Che scrittore è Aldo Buzzi? Nella raffinata e intelligente introduzione al volume, Antonio Gnoli ne parla come di «un uomo che amava perdersi nei frammenti»: uno strano tipo di essere umano, di straordinaria intelligenza, di straordinaria cultura, che un innato scetticismo, una singolare «resistenza al presente» tenevano «al riparo dagli impegnativi epicentri narrativi». In altre parole: niente romanzi, racconti e taccuini di viaggio (in Russia, in America, in Sicilia, a Gorgonzola, dappertutto), riflessioni filosofiche sull’essere e sulla cucina, memorie famigliari, qualche mite confessione, qualche rimprovero letterario, ogni tanto una sana invettiva. Ma quale grazia, quale eleganza di stile, quale travolgente umorismo!
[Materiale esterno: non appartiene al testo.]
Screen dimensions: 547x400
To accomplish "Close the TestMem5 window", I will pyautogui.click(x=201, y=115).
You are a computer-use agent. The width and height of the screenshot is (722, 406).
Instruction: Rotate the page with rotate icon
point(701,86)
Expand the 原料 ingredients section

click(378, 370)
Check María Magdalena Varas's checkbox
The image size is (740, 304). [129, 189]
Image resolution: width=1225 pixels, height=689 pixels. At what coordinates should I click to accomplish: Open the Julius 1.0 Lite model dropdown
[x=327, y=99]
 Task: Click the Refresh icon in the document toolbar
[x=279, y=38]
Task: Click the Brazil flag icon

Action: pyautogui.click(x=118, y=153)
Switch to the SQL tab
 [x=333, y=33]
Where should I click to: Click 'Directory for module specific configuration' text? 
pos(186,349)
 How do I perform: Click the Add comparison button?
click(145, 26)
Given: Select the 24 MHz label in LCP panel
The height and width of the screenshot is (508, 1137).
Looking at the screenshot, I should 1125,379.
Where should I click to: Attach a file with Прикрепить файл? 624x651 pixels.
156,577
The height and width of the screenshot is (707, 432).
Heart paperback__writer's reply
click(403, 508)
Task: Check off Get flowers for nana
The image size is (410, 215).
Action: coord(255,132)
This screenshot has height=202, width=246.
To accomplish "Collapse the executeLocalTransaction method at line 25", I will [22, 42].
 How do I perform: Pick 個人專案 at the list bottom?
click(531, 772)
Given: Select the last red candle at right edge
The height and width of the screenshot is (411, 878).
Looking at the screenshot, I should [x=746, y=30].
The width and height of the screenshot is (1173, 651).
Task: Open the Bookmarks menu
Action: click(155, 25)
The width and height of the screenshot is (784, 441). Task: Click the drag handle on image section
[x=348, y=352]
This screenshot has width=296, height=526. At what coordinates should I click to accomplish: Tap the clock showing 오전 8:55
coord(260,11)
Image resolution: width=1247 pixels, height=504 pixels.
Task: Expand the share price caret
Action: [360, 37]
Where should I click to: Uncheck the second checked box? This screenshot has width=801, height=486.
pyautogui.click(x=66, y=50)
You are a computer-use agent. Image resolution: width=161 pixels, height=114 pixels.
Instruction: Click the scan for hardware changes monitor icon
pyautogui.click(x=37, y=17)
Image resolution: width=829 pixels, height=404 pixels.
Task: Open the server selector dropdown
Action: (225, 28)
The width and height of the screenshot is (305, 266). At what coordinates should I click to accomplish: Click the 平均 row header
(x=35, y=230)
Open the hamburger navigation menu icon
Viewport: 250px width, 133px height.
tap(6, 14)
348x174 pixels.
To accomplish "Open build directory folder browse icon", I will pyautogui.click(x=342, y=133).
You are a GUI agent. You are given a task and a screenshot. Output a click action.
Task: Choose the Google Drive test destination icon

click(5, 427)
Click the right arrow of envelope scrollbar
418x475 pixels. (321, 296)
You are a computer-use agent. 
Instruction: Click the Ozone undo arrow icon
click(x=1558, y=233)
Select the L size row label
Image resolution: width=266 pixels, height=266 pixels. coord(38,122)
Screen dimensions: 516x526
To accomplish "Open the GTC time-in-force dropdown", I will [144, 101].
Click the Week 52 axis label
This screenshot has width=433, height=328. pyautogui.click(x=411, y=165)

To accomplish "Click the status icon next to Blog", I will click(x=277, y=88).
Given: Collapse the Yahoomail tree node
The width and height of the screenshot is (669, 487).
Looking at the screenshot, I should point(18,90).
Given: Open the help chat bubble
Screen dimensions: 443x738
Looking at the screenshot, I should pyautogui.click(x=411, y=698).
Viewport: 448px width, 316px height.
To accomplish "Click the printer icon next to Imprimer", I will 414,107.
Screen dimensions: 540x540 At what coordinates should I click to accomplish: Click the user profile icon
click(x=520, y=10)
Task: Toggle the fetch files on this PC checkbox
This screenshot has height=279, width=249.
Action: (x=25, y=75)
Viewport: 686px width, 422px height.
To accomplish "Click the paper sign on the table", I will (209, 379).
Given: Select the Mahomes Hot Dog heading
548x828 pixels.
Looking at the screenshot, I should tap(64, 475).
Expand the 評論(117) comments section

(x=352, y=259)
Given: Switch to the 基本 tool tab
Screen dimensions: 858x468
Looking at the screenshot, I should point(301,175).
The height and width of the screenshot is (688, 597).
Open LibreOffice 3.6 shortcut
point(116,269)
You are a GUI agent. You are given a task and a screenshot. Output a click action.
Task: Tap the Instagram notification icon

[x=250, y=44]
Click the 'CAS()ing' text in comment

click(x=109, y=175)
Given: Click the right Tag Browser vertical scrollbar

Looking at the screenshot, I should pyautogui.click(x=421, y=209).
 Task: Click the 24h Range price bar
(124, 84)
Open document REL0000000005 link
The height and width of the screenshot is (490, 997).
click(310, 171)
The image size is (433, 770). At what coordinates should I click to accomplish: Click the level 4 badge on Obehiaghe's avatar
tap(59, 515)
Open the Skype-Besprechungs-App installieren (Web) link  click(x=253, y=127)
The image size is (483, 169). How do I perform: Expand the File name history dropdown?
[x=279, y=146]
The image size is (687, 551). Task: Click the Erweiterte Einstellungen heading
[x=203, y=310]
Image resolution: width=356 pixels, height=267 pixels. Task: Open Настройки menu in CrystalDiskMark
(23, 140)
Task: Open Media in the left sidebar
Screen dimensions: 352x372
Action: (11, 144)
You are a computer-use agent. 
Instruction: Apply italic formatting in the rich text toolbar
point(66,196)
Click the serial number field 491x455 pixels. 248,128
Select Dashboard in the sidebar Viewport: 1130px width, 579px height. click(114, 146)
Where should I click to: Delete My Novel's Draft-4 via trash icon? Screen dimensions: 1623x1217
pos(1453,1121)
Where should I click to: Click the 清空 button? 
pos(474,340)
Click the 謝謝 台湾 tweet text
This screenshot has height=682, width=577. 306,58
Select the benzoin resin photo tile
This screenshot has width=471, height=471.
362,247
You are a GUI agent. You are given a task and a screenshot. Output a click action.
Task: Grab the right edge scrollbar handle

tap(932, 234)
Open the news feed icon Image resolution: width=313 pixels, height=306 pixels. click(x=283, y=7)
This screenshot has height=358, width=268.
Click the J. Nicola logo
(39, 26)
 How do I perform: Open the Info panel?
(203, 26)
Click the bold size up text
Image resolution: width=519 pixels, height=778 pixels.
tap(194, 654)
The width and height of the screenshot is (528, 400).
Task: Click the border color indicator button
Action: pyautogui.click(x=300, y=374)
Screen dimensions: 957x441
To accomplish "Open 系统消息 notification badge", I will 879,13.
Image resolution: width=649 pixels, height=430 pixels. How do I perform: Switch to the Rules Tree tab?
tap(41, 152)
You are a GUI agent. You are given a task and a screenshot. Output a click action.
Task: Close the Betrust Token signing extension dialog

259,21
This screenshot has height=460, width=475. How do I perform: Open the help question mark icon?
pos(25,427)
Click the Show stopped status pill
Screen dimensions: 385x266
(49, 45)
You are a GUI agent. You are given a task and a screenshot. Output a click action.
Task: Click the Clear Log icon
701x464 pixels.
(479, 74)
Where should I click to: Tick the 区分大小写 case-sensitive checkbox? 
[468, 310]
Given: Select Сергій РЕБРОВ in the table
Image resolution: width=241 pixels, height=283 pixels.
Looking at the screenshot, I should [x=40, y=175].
E quale percezione di essere a contatto con le verità elementari e più profonde della vita si trae dalla lettura di queste «pagine sparse» ora finalmente riunite dalla nave di Teseo, corredate dai disegni dell’amico Saul Steinberg.
Citare, nel caso di Buzzi, provare a rendere l’idea di cosa sono questi libri costruiti col cesello, isolando una frase, un episodio, la descrizione di un piatto (fosse questo il riso in bianco inimitabile di una vecchia zia, gli spaghetti chiesti espressamente stracotti in una trattoria milanese, il brodo del cavalier Dugnani), una conversazione fra nonni e nipotino nel silenzio di un treno, la Russia e Sondrio, Cechov e Gadda, la Florida e Lambrate, l’elenco condiviso con uno sconosciuto delle cose da condannare con l’ergastolo o la fucilazione (tipo chiamare New York «la Grande Mela», il dollaro «il biglietto verde», il pallone «la sfera di cuoio»), gli occhi semichiusi del Capitano a riposo del battello «Il Verbano», infastidito dal confinante siciliano, finché per fortuna dal vicino ristorante arrivano i tre piatti della cena, è impresa praticamente impossibile.
Ma il lettore si fidi. E, se devo dare un ulteriore consiglio, cominci dalla autointervista nella quale Aldo Buzzi racconta sé stesso. Io ebbi la fortuna di conoscerlo, in uno di quei meravigliosi pomeriggi invernali milanesi, bui, alla Rizzoli. Avevo, alle prime armi, tradotto un Ed Mcbain. Lui, con un maglioncino grigio, i baffetti sottilissimi, un po’ di pancia, sbucò con aria non proprio amichevole da una stanza e ci mettemmo al lavoro. Avevo fatto svariati errori. Fu burbero, all’inizio, ma preciso. E, a poco a poco, diventò incantevole, come uno zio affettuoso.